Fuori da queste ZEA la situazione è -se possibile- ancora peggiore. Nel raggio di 30-50 km da Kolwezi continuano a funzionare miniere meno controllate in cui entrano creseurs indipendenti o gestiti da caporali. Qui polizia e guardia nazionale, invece di proteggere e tenere a distanza i bambini, richiedono a tutti, indistintamente, pagamenti a seconda della capacità di trasportare minerale all’esterno. Da qui il minerale lavato dalle bambine e dalle donne in pozze inquinate e malsane, viene acquistato da intermediari collegati alle aziende maggiori e portato nei depositi locali, fino ad arrivare ai magazzini delle grandi aziende, soprattutto cinesi. Distinguere il minerale estratto in zone più regolamentate (ma comunque soggette al modello UBER) e quello proveniente dalle miniere più “anarchiche” è pressoché impossibile al momento. Tutto finisce in grandi camion che esportano il semilavorato all’estero per la raffinazione finale. Questo modello estrattivo low cost consente di continuare ad alimentare la fame di cobalto in questa fase di boom della domanda internazionale.

Così, mentre i mercati globali continuano a spingere in alto il valore del cobalto, migliaia di bambini, ragazze e donne nella provincia di Lualaba continuano a vivere in condizioni di povertà estrema, costretti a impegnarsi nelle peggiori forme di lavoro e sfruttamento sessuale, per mancanza di mezzi di sostentamento alternativi e di istruzione. Le principali multinazionali del settore elettronico e automobilistico che traggono profitti immensi da questo sistema di approvvigionamento, si rifiutano di assumere responsabilità diretta di tali violazioni dei diritti umani e scaricano “a monte”, sui fornitori, il compito di realizzare i necessari investimenti sociali che possano eliminare o, almeno, mitigare queste condizioni.
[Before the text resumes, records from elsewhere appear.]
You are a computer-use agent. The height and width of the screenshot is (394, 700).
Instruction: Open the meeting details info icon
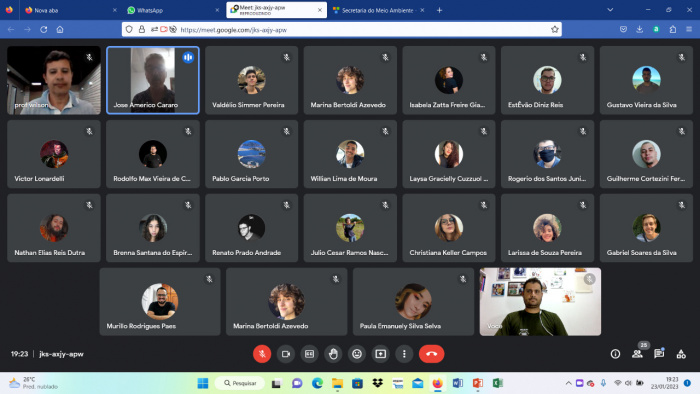point(615,354)
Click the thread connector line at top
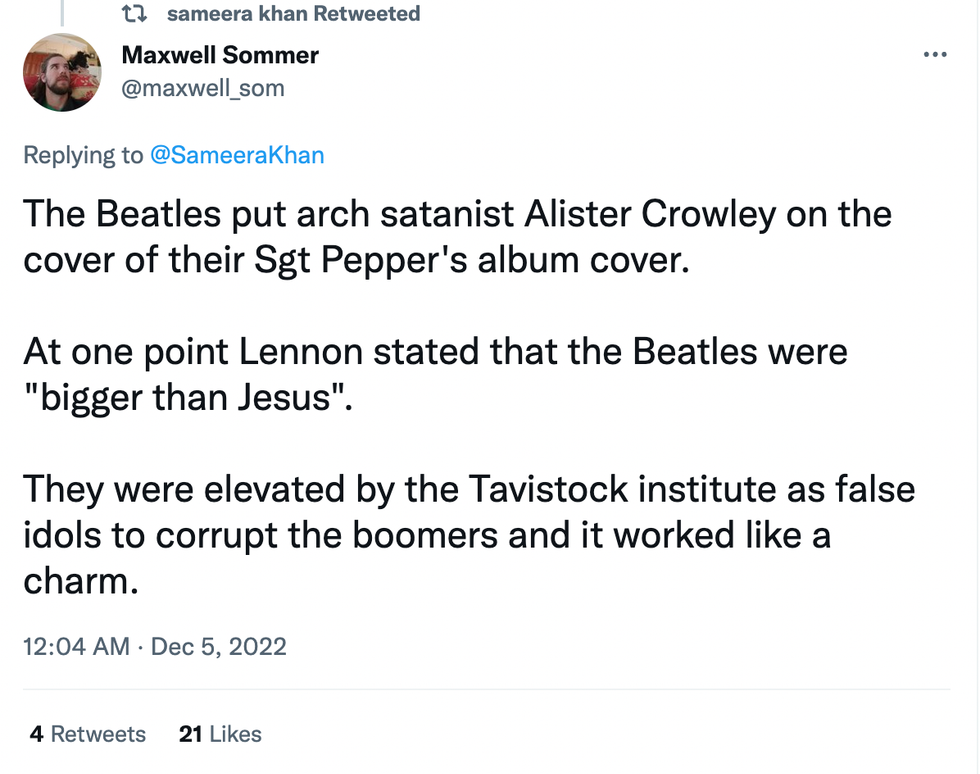Image resolution: width=980 pixels, height=774 pixels. coord(62,12)
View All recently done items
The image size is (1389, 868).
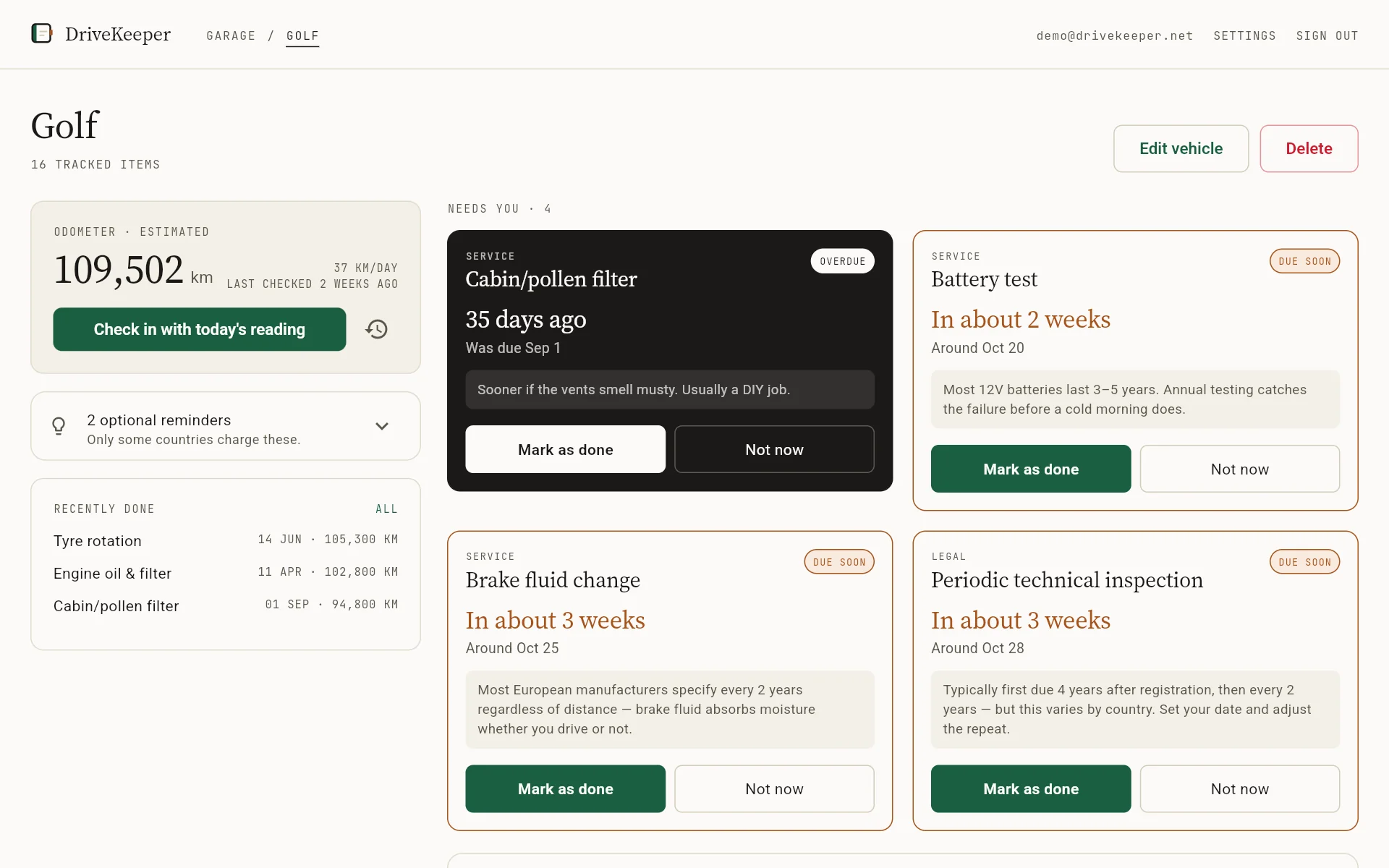(386, 509)
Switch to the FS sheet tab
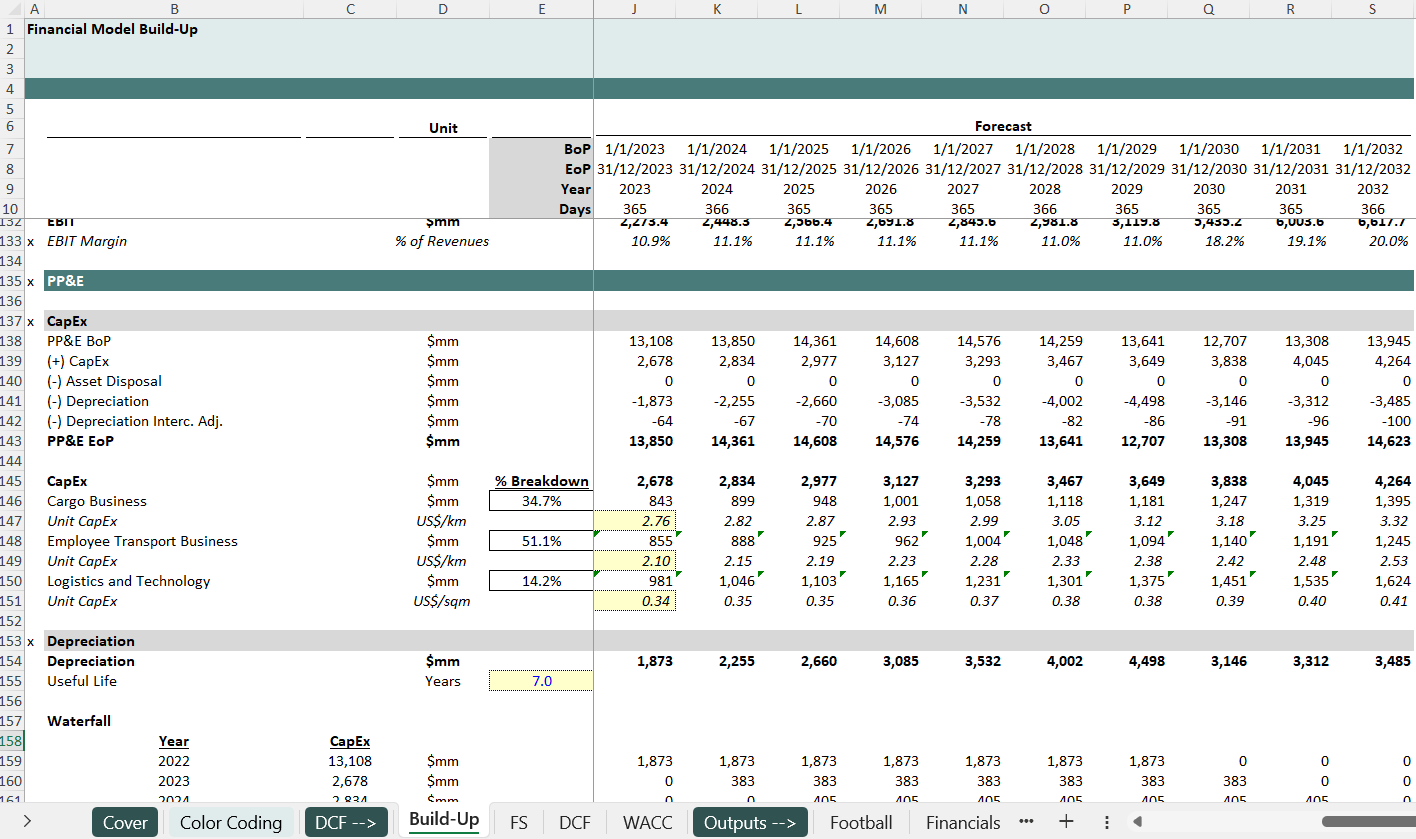This screenshot has width=1416, height=839. click(518, 822)
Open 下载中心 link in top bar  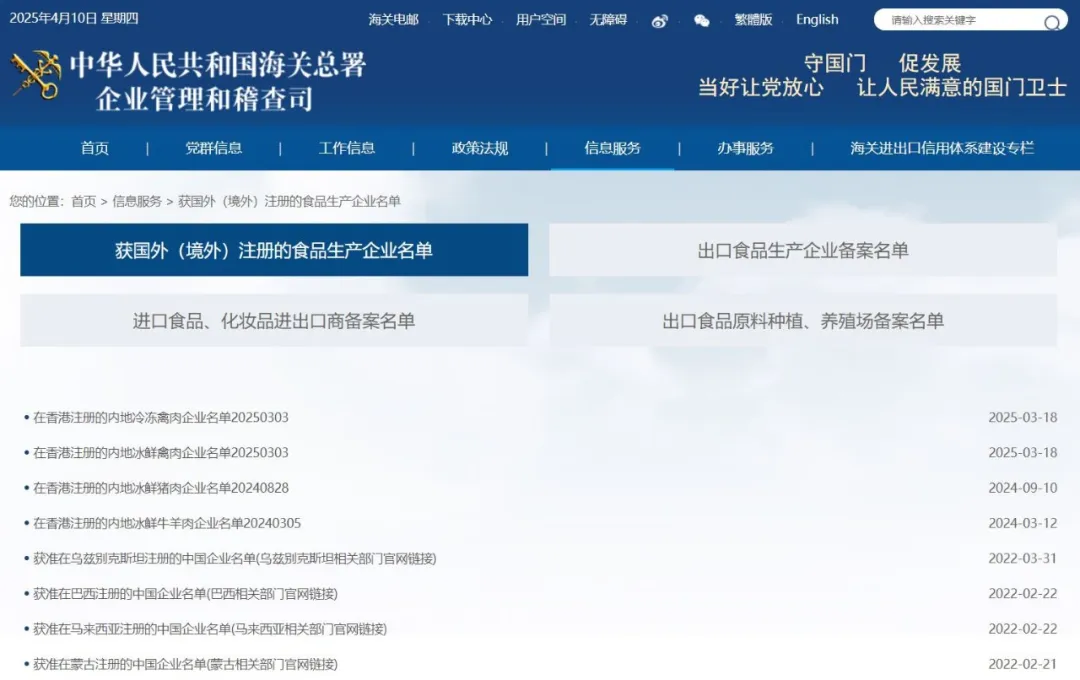click(467, 20)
Negli ultimi cinque anni, un progetto della Fondazione Internazionale Buon Pastore, realizzato a Kolwezi in partenariato con l’associazione locale Bon Pasteur, è riuscito ad ottenere ottimi risultati nell’eliminazione del lavoro minorile, attraverso la mobilitazione delle comunità di creseurs, la creazione di opportunità economiche alternative e la riduzione della violenza di genere. In un recente seminario coordinato da Jeffrey Sachs sulle nuove schiavitù, presso la Pontificia Accademia delle Scienze, questo progetto è stato indicato come modello di protezione dei più vulnerabili e di promozione di uno sviluppo che mette al centro la dignità delle persone. Sachs ed altri leader politici e religiosi si sono impegnati a chiedere alle multinazionali dell’elettronica e automotive di sostenere questo modello per eliminare il lavoro minorile e le altre violazioni dei diritti umani nella filiera del cobalto. Di questo progetto si darà conto nel prossimo numero del Menabò.